What Metrics the Service Collector Exposes
Once running, the Windows Exporter publishes metrics at http://<host>:9182/metrics. For the service collector, the primary metric is:
| Metric | Description |
|---|---|
windows_service_state | Current state of the service (running, stopped, paused, etc.) |
windows_service_start_mode | How the service is configured to start (auto, manual, disabled) |
windows_service_process_id | The PID associated with the service, if running |
windows_service_status | Overall status reported by the Service Control Manager |
Each metric is labeled with the service name and display name, making it straightforward to filter in PromQL or build dashboards around specific services.
Configuring Prometheus to Scrape the Exporter
On the Prometheus server side, you add a scrape config pointing at the Windows Exporter's endpoint. In your prometheus.yml:
scrape_configs: - job_name: 'windows_services' static_configs: - targets: ['<windows-host-ip>:9182'] The scrape_interval can be set globally or overridden per job. For service state monitoring, intervals of 15–60 seconds are typical — short enough to detect failures promptly, long enough to avoid unnecessary overhead.
If you're monitoring multiple Windows hosts, each needs its own exporter instance, and you list all targets under static_configs or use service discovery mechanisms (DNS-based, file-based, or via integrations like Consul) to manage them dynamically.
Querying Service Data in PromQL
Once Prometheus is scraping the data, you query it using PromQL. A common starting point is checking whether a specific service is in the "running" state:
windows_service_state{name="nginx", state="running"} == 0 A result of 0 means the service is not in the running state — useful for alerting. You can wire this into Alertmanager to fire notifications when a critical service goes down.

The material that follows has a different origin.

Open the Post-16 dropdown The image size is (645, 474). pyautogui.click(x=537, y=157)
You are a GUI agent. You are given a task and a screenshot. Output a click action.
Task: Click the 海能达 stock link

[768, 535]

Variables That Shape Your Setup 🛠️
How straightforward this process is depends on several factors:
- Network architecture — Is Prometheus on the same network as your Windows hosts, or does traffic cross firewalls? Port
9182needs to be reachable by the Prometheus server. - Number of Windows hosts — A single host with static config is simple. Dozens of hosts benefits from service discovery.

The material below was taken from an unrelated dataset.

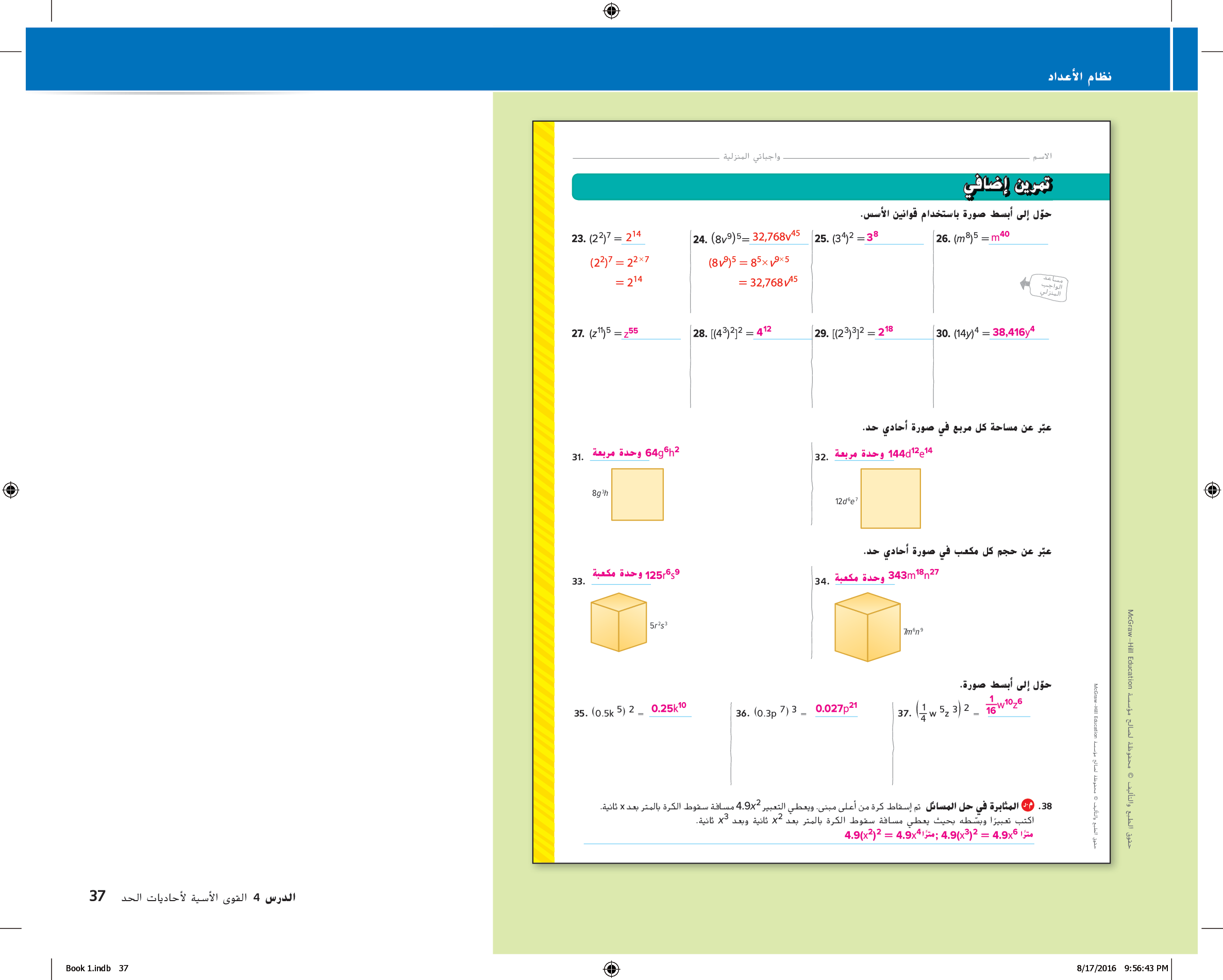The height and width of the screenshot is (980, 1223).
Task: Click the answer 0.25k¹⁰ for problem 35
Action: (668, 708)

- Windows version and permissions — The exporter process needs sufficient permissions to query the Service Control Manager. Running it under an appropriate service account matters in locked-down environments.

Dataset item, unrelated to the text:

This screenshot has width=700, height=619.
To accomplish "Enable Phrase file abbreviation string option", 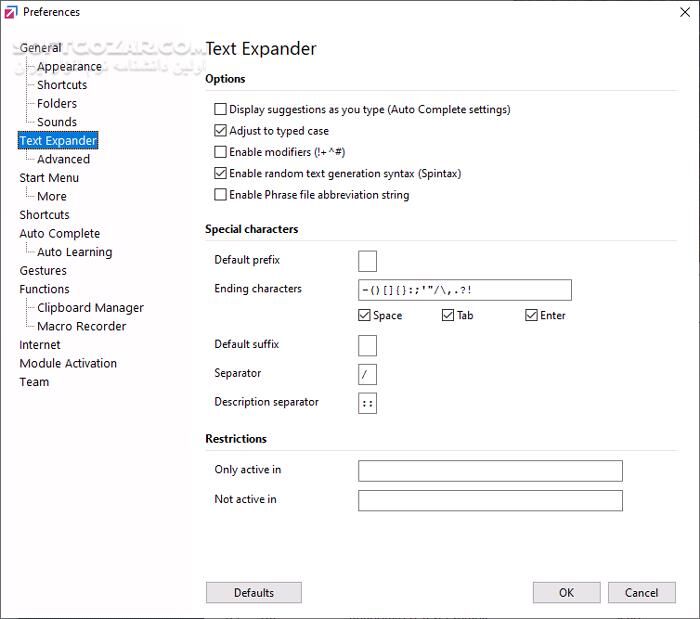I will (x=221, y=195).
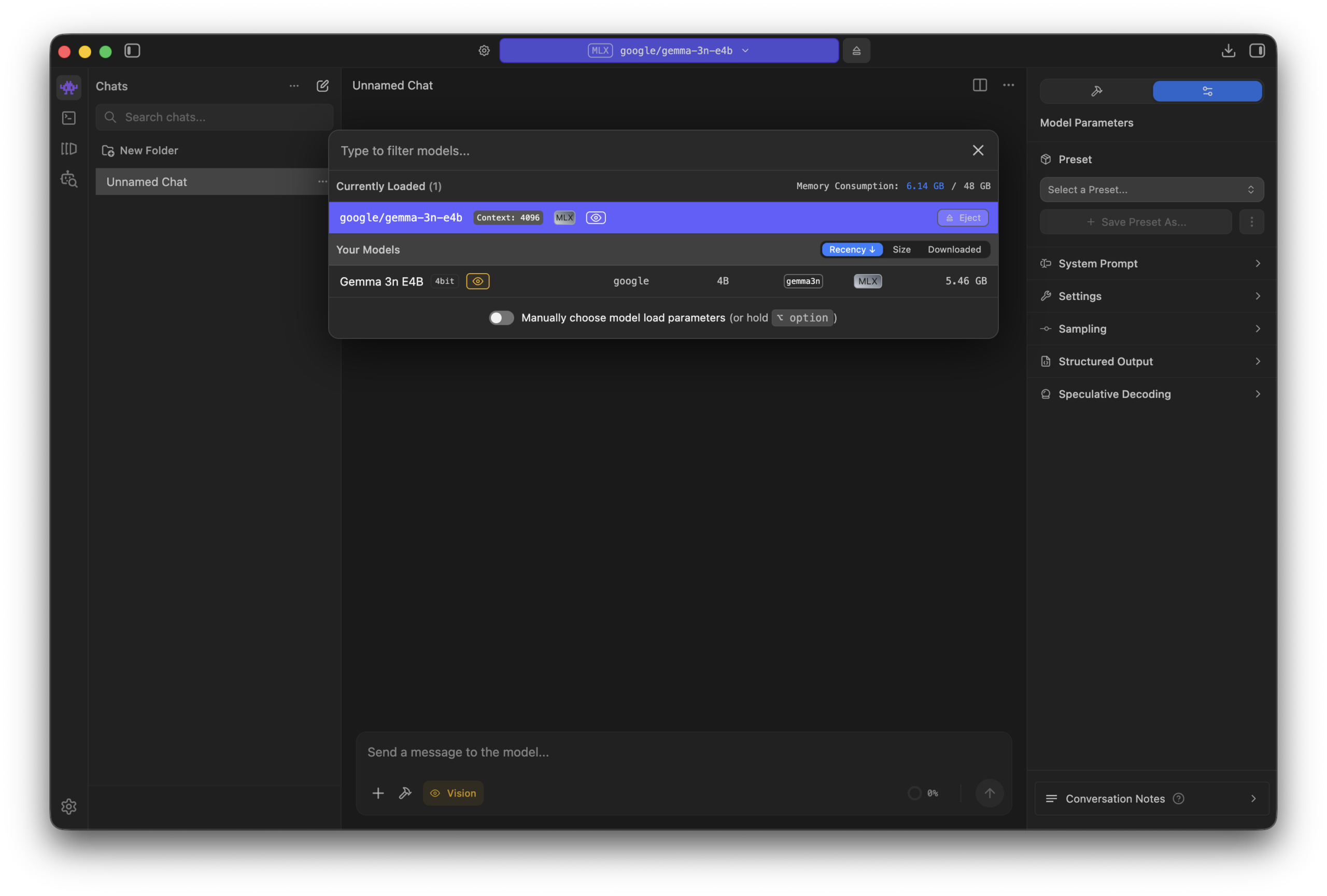The width and height of the screenshot is (1327, 896).
Task: Sort models by Size
Action: click(901, 249)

- Collector selection — Enabling too many collectors on resource-constrained machines increases CPU and memory usage on the host itself.
- Security requirements — Some environments require TLS on the exporter endpoint and authentication, which the Windows Exporter supports but requires additional configuration.
Different Setups, Different Outcomes ⚙️
A developer monitoring a local Windows dev machine can install the exporter in minutes with default settings and start seeing service states immediately. An enterprise team managing hundreds of Windows servers in a regulated environment will likely invest time in collector filtering, TLS configuration, service discovery integration, and alerting rules before the setup is production-ready.
Teams already running Grafana alongside Prometheus will find pre-built dashboards available for Windows Exporter metrics, reducing the visualization work considerably. Those building from scratch in plain Prometheus will need to construct their own alerting and recording rules.
The technical steps are consistent across environments — exporter, scrape config, PromQL queries — but the complexity of each layer scales with the size, security requirements, and operational maturity of the environment it's being deployed into. Whether the default collector settings are appropriate, which services warrant alerting, and how granular the filtering should be are decisions that depend entirely on what's actually running in a given environment.